A Range Of Black Dolls From South Africa That Step Up The Diversity Stakes? Yes Please!


If you’re read any of our coverage of emerging doll brands that are seeking to break the mold on what dolls should look like, you will be familiar with the trend that is beginning to overtake the fast-fading reign of Barbie. While the Mattel doll certainly still corners a majority share of the $2.3 billion dollar annual market, she has some stiff competition which keeps on increasing.

Despite Barbie’s continual dominance in the doll market, Fortune reports that their sales have declined over the past 3 years consecutively, and now LEGO is now the world’s number one toy-maker. This is a good sign, it means consumers are starting to grow restless with the narrow Barbie standards and are looking for more diversity, something that will appeal to a wide range of buyers.

One of the big issues with Barbie is their lack of diverse representations. And before you say “hey they sell African-American dolls” let’s just be clear, their black version of a white doll ain’t gonna cut it. We want to see dolls that represent the black women with realistic features, something which Barbie fails to do.

So far we have seen two new doll collections being made by parents who aren’t waiting around for Mattel to offer what their girls need. The ‘Queens of Africa’ dolls were created by a man in Nigeria who wanted to give his niece and many other Nigerian girls a doll that resembles them, complete with traditional clothing, and the Angelica Doll created by a mom and dad team here in the US was designed to enable their daughter and others a chance to play with a doll that has hair and features just like them.


Now we can add a third country and third collection of dolls looking to cater to young black girls: Momppy Mpoppy are a range of black dolls from South Africa who is being marketed as a doll with a funky afro who loves adventure and fashion.

The creator of Momppy Mpoppy is 26 year old Maite Makgoba who is an entrepreneur and the founder of the Childish Trading and Manufacturing company. She told AFP that the idea for her business started when she realized the black dolls currently on the market did not appeal to children.

“They were frumpy and unattractive, some in traditional attire. That is not the reality of today,” she said.

The dolls are designed and and styled in downtown Johannesburg, but assembled in China. Aside from designing the dolls to have funky outfits, Maite has also created a line of clothing that a girl can wear to match her Momppy Mpoppy doll.


This is intentional so each girl can see she clearly identifies with the doll and isn’t made to feel like she doesn’t “fit in” amongst a world of toys that are often marketed to create “aspirational ideals” rather than inspirational ones.

“We want kids to see beauty in Mpoppy, to see themselves while playing with her. Dolls are often white, people in magazines are white, even in a country like South Africa where the majority are black,” said Maite.

“Black children are confronted with growing up in a world that does not represent them, everything is skewed towards whiteness,” she added.

She is not wrong there, that is something black men and women all over the world can identify with.
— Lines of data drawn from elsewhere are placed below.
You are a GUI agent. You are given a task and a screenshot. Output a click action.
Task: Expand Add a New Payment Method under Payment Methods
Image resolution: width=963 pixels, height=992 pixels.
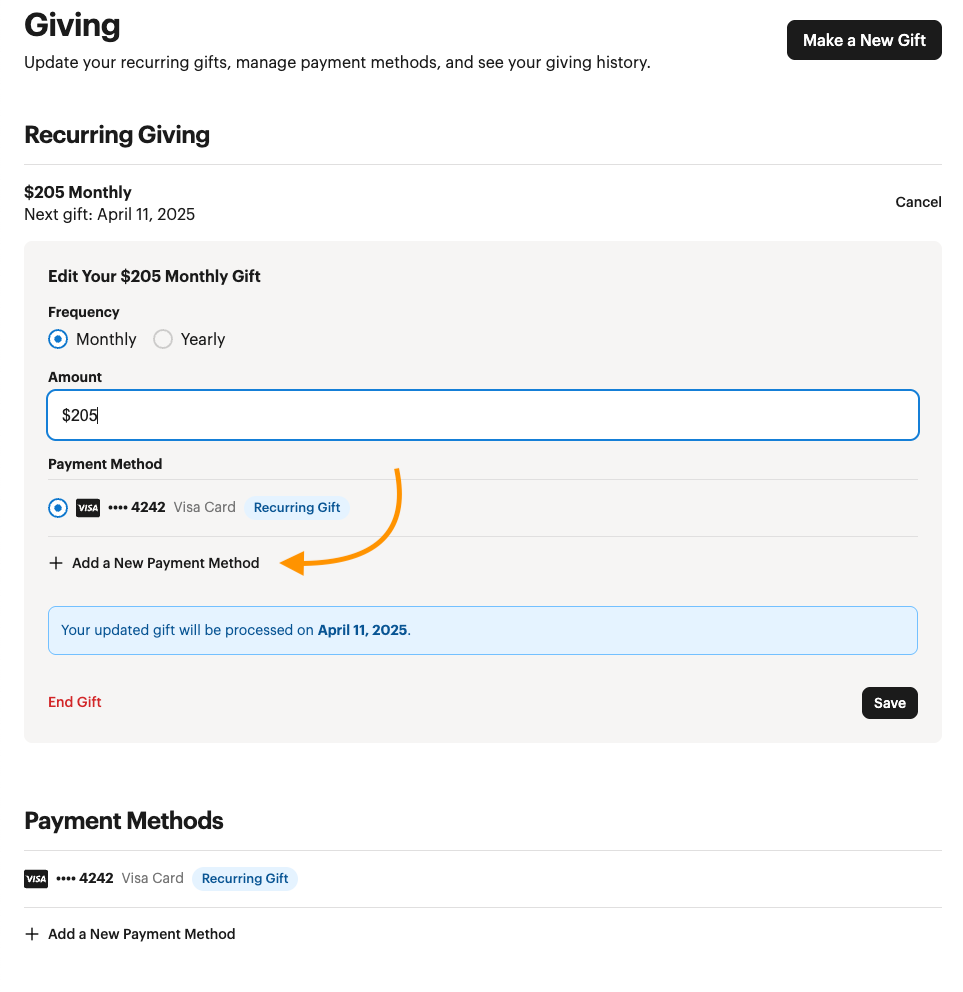coord(141,934)
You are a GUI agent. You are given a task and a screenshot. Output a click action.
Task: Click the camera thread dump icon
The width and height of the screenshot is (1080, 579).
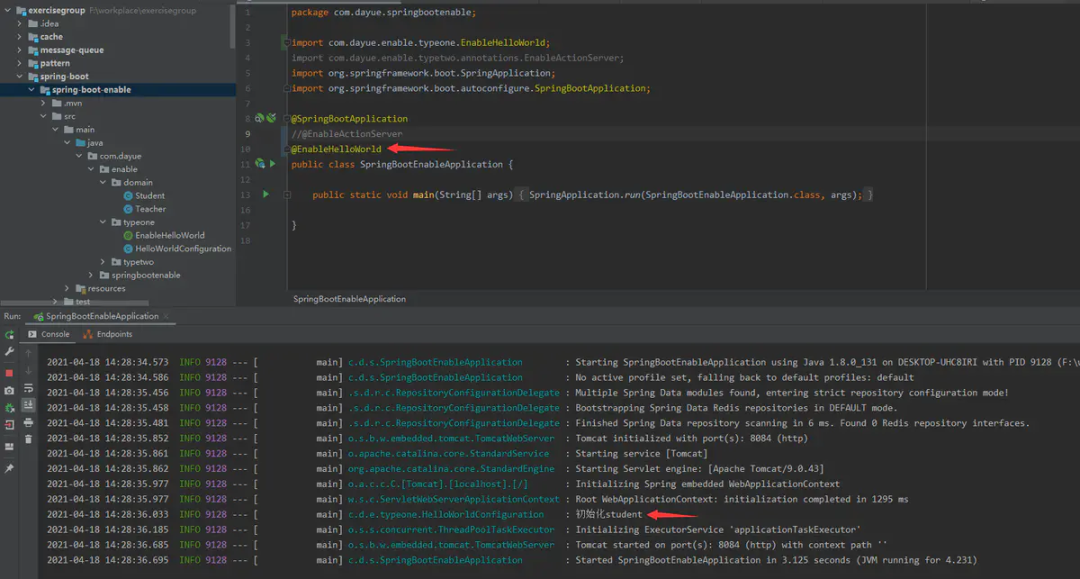pyautogui.click(x=9, y=390)
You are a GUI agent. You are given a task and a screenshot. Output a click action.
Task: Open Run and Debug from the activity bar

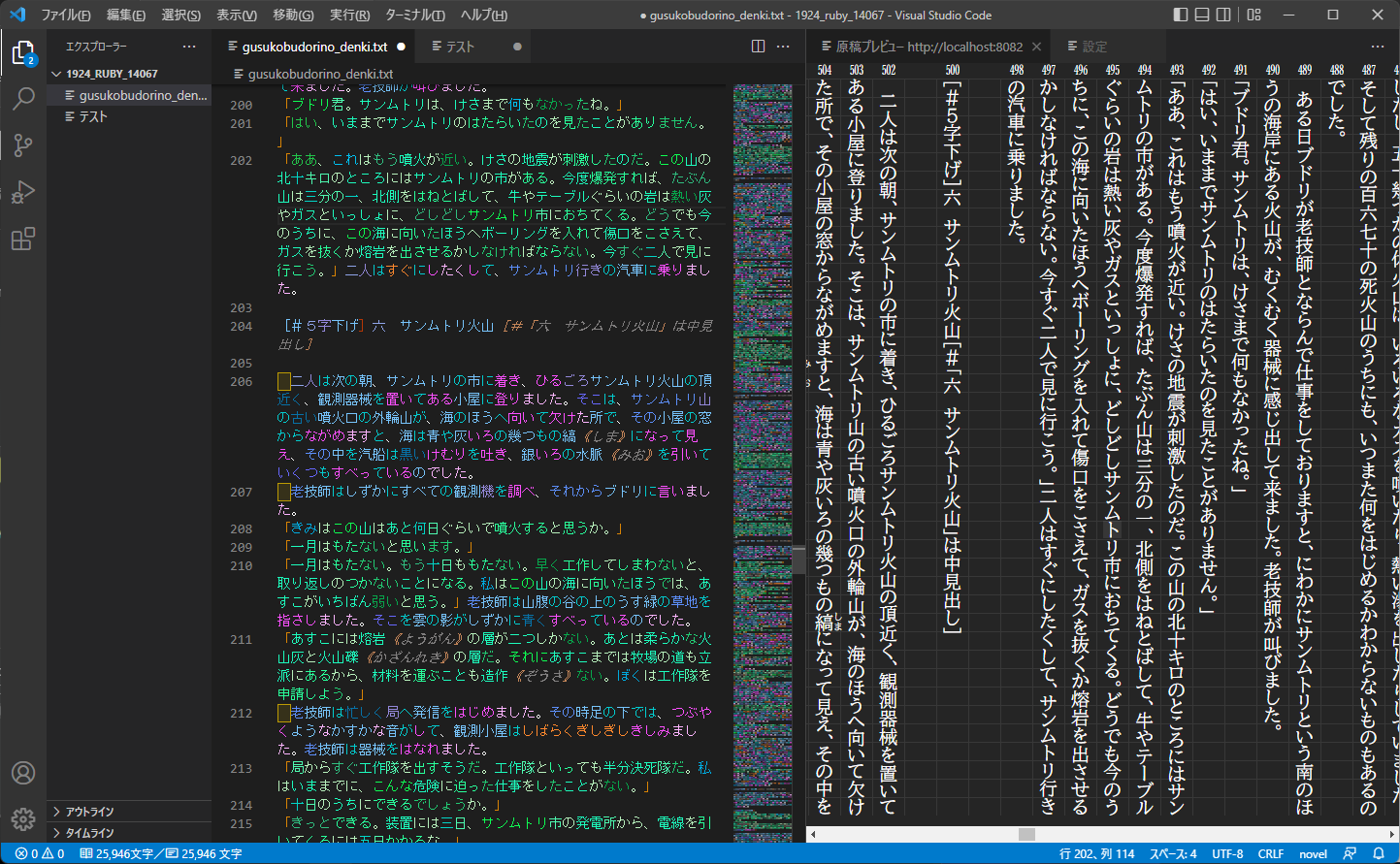coord(23,193)
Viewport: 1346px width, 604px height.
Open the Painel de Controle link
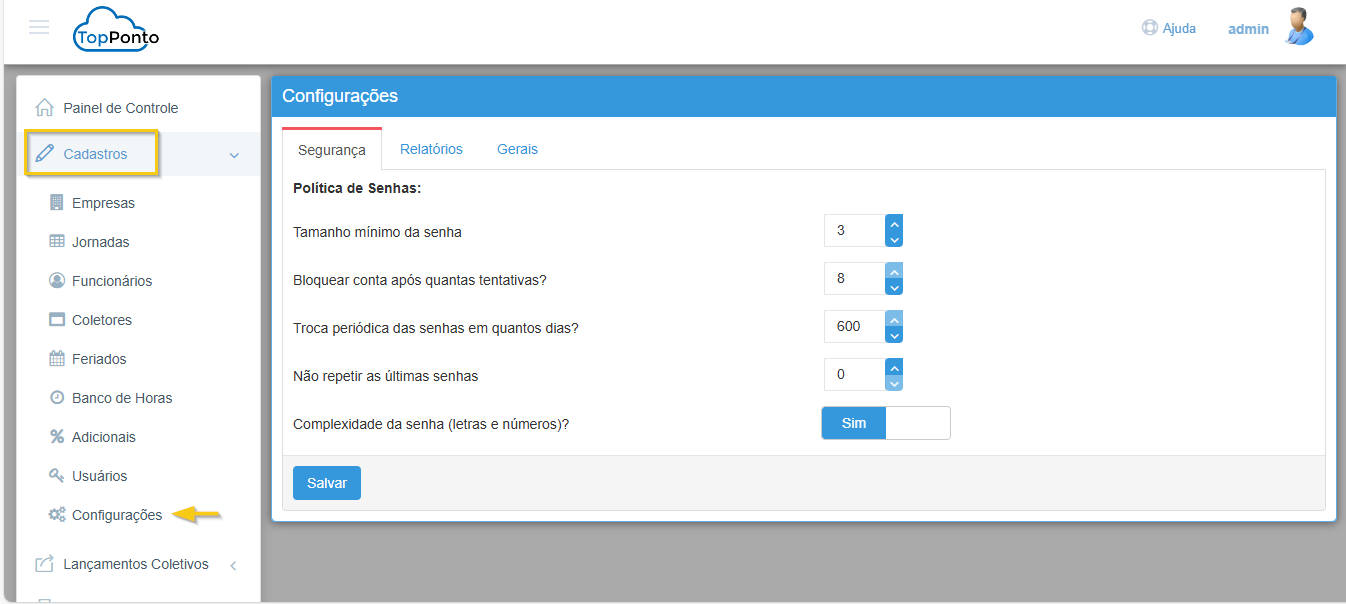click(120, 108)
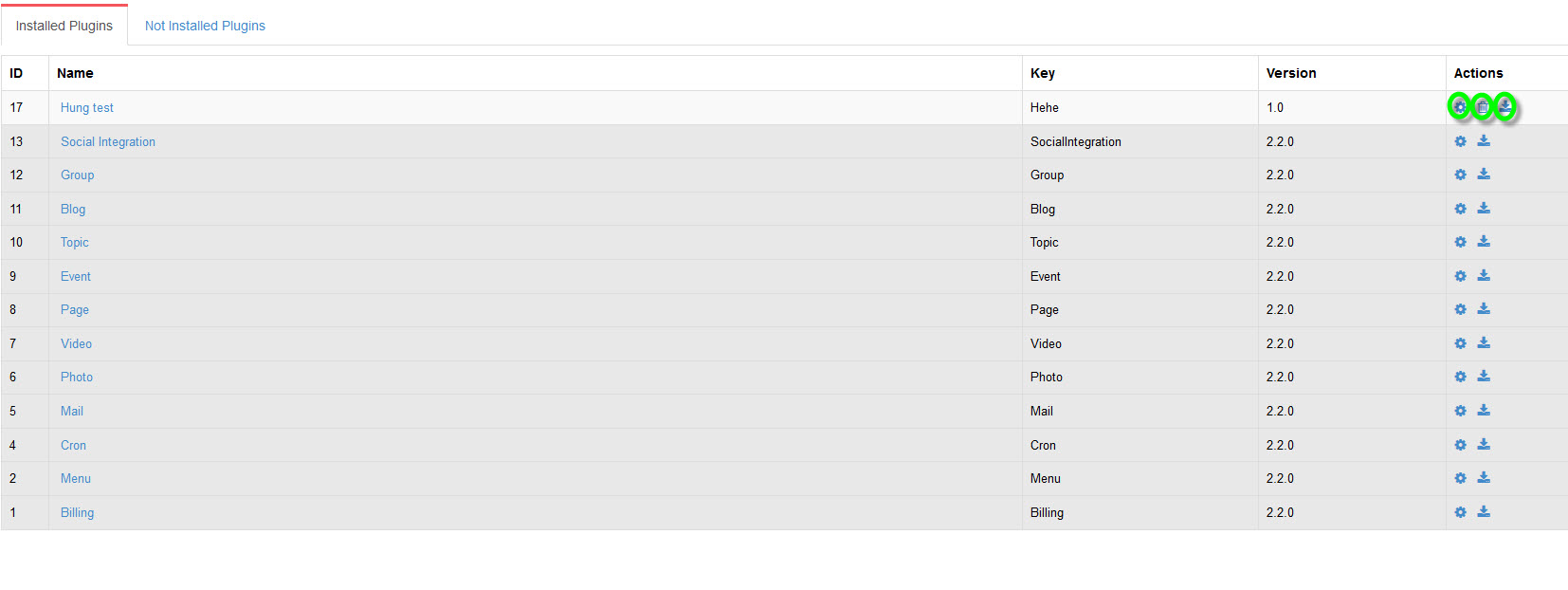Open gear settings for Hung test plugin
The image size is (1568, 590).
tap(1460, 107)
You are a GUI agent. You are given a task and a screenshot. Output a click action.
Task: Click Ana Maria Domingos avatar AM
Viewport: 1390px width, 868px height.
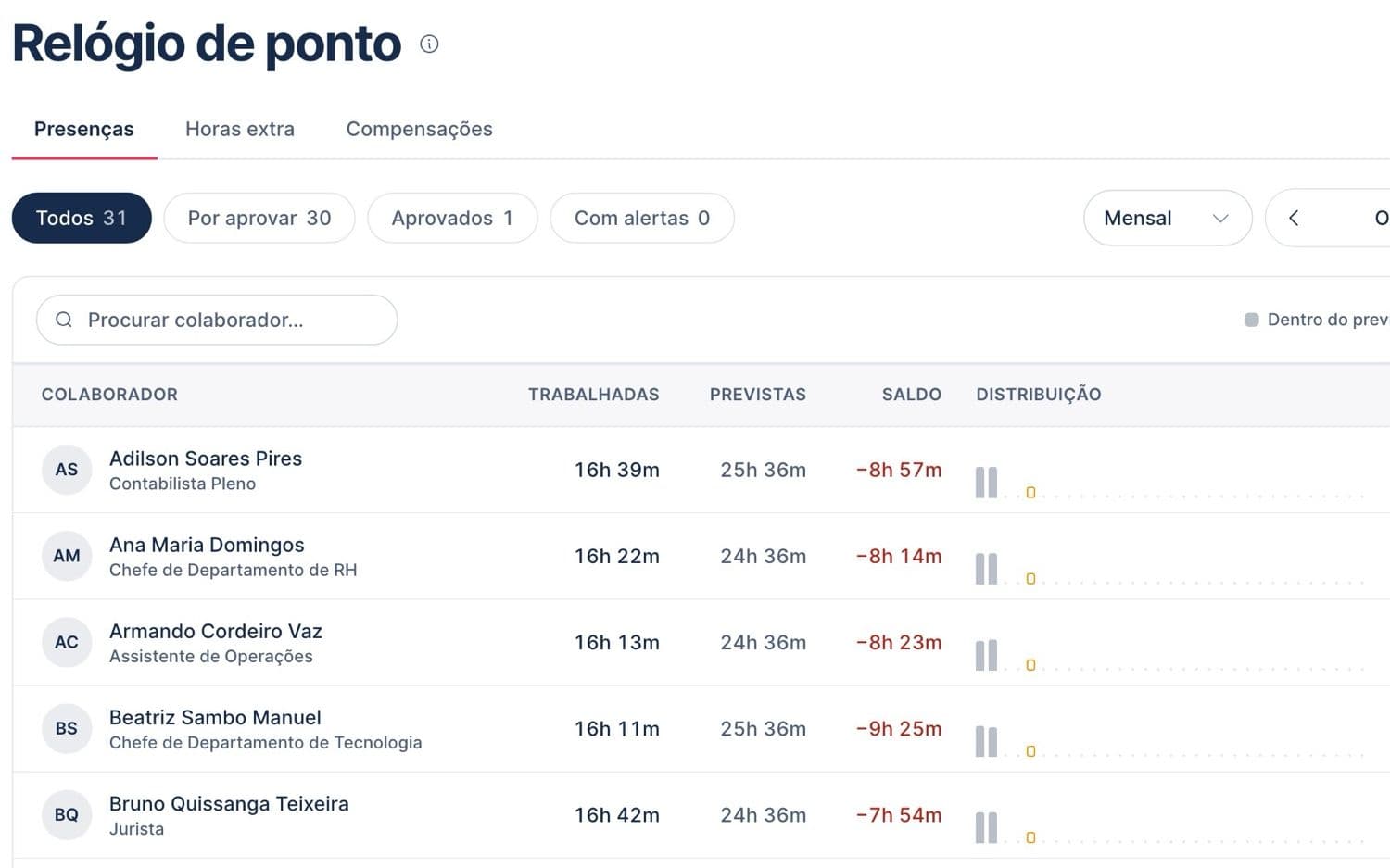(67, 556)
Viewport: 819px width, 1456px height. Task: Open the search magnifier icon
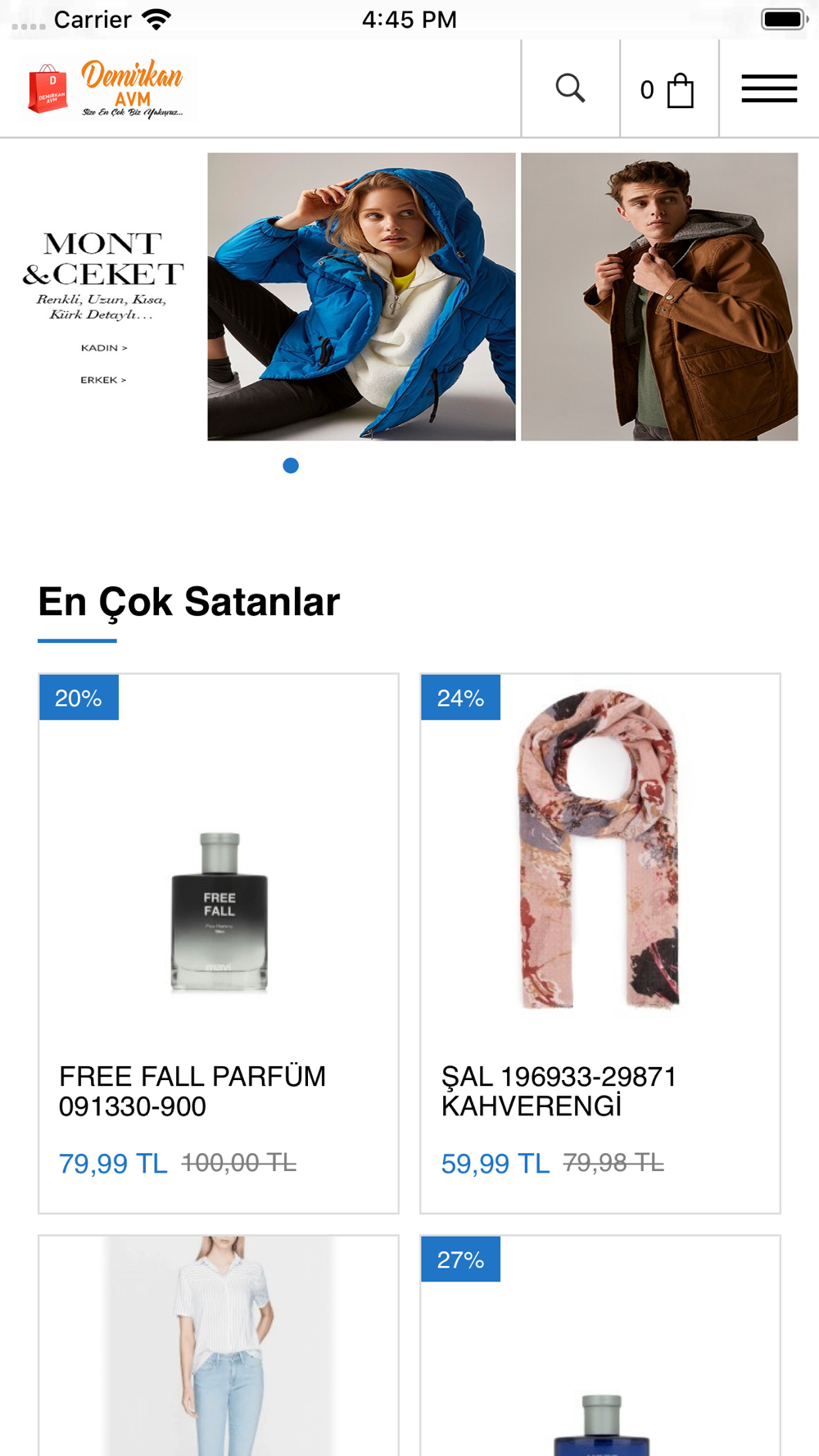coord(570,88)
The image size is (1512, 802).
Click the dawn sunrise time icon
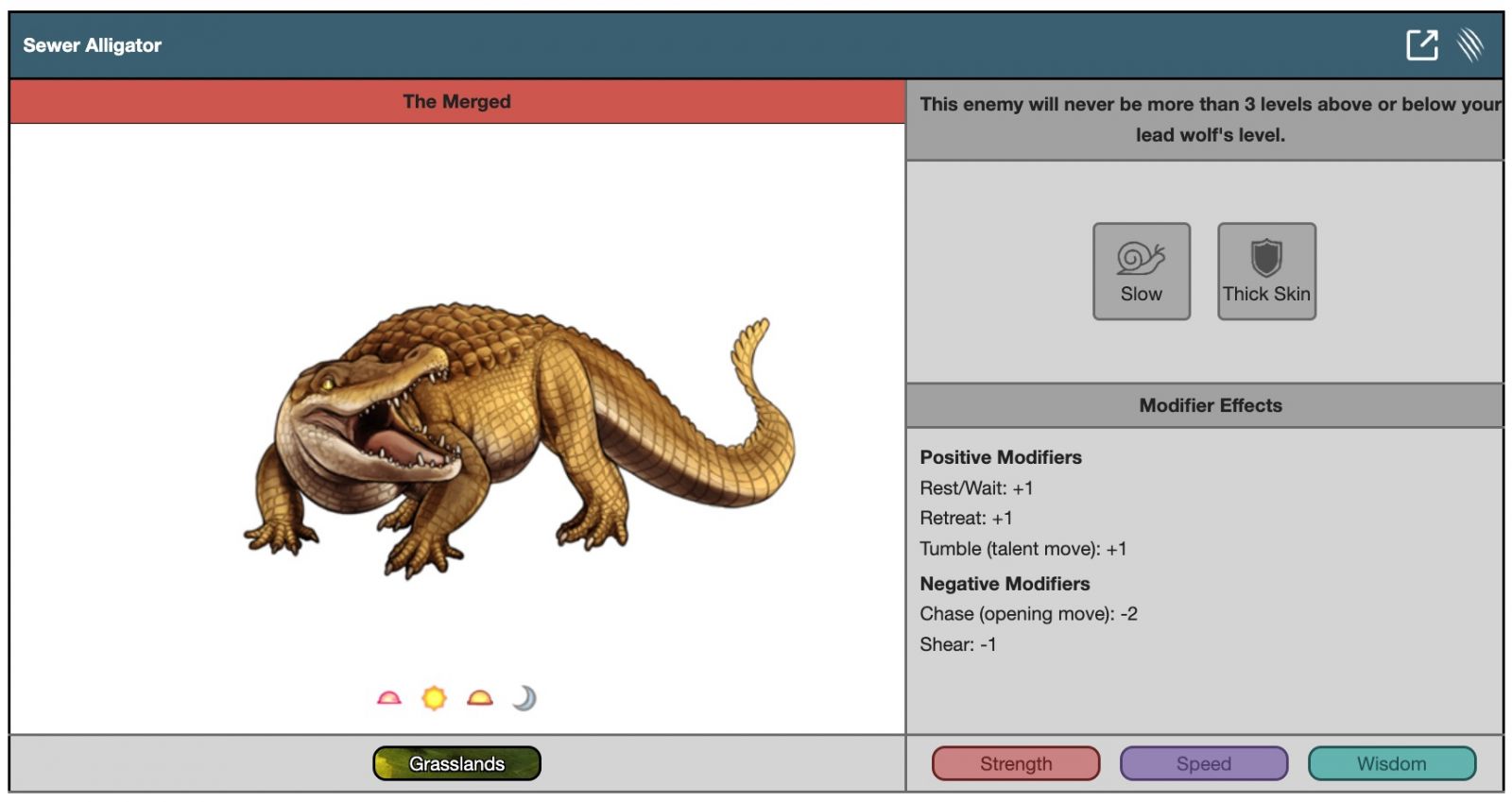388,698
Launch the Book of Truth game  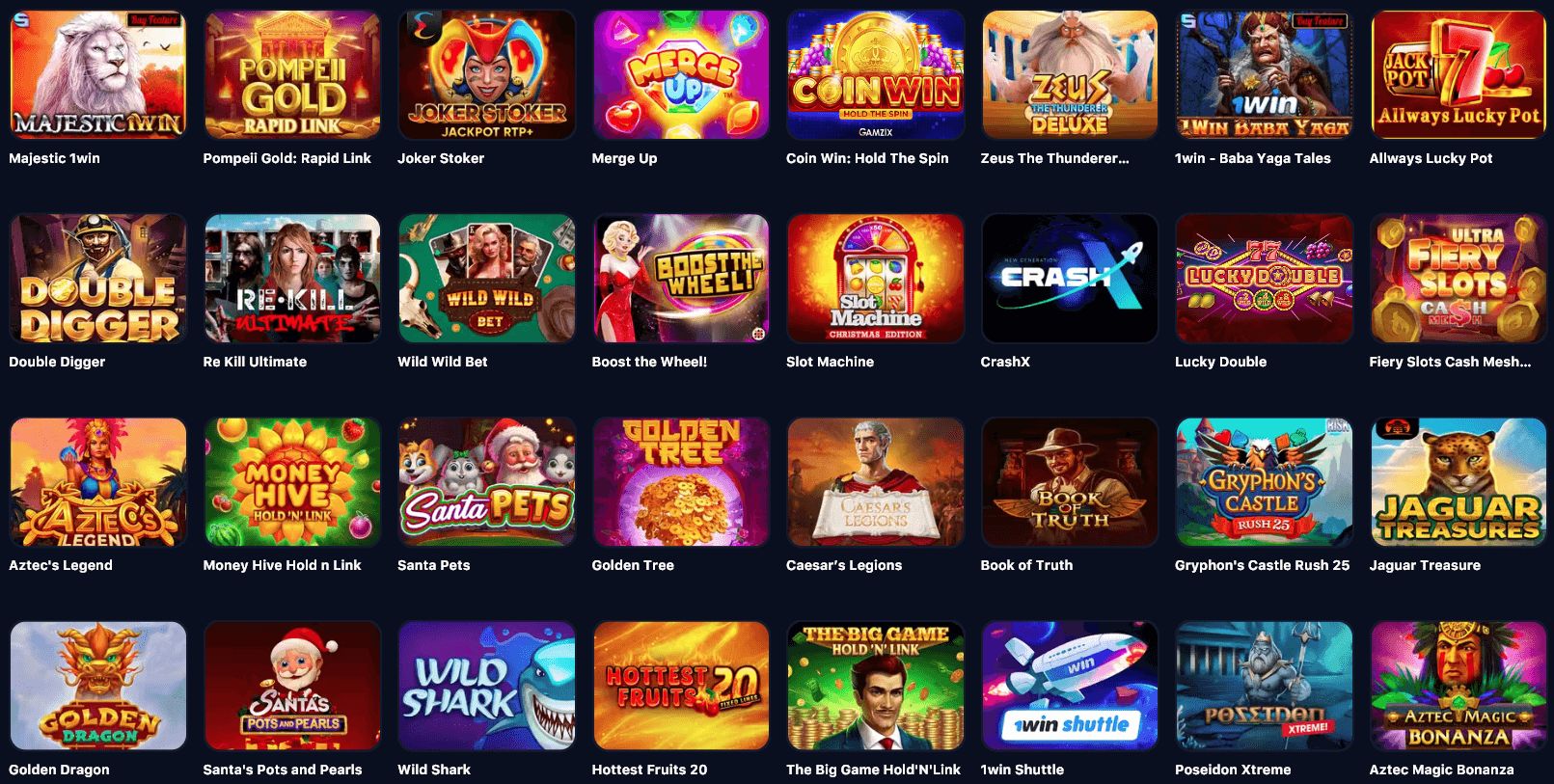click(x=1070, y=481)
Although Maite is up against major competition in the doll market in South Africa where Barbie is also a heavy hitter according to Mic, she is encouraged by the very positive response from parents that have already heard of Momppy Mpoppy.


“Parents and children have quickly taken to the doll. But we still need to convince large retailers to sell our brand,” she said.

These dolls don’t just give girls a more accurate representation of themselves, they also make a major difference in their self-esteem and personal development. Some studies show that an overwhelming amount of homogenous dolls can even cause eating disorders and body dysmorphia in girls.

“It’s not just entertainment… dolls are a big part of a girl child’s life, therefore it is important that such toys help build a child’s character and self-esteem,” said Johannesburg child psychologist Melita Heyns.

The girls who play with dolls, usually within the ages of 3-9, look to them as their no.1 source of inspiration in terms of body image and appearance so it is crucial to present images that are as diverse as possible. In a world where 57 year-old Barbie’s sales total over 1 million a week globally, it’s hard to imagine Mattel seeing the need to change their model, but perhaps if their declining figures are anything to go by, this may change as more companies like Momppy Mpoppy infiltrate the market.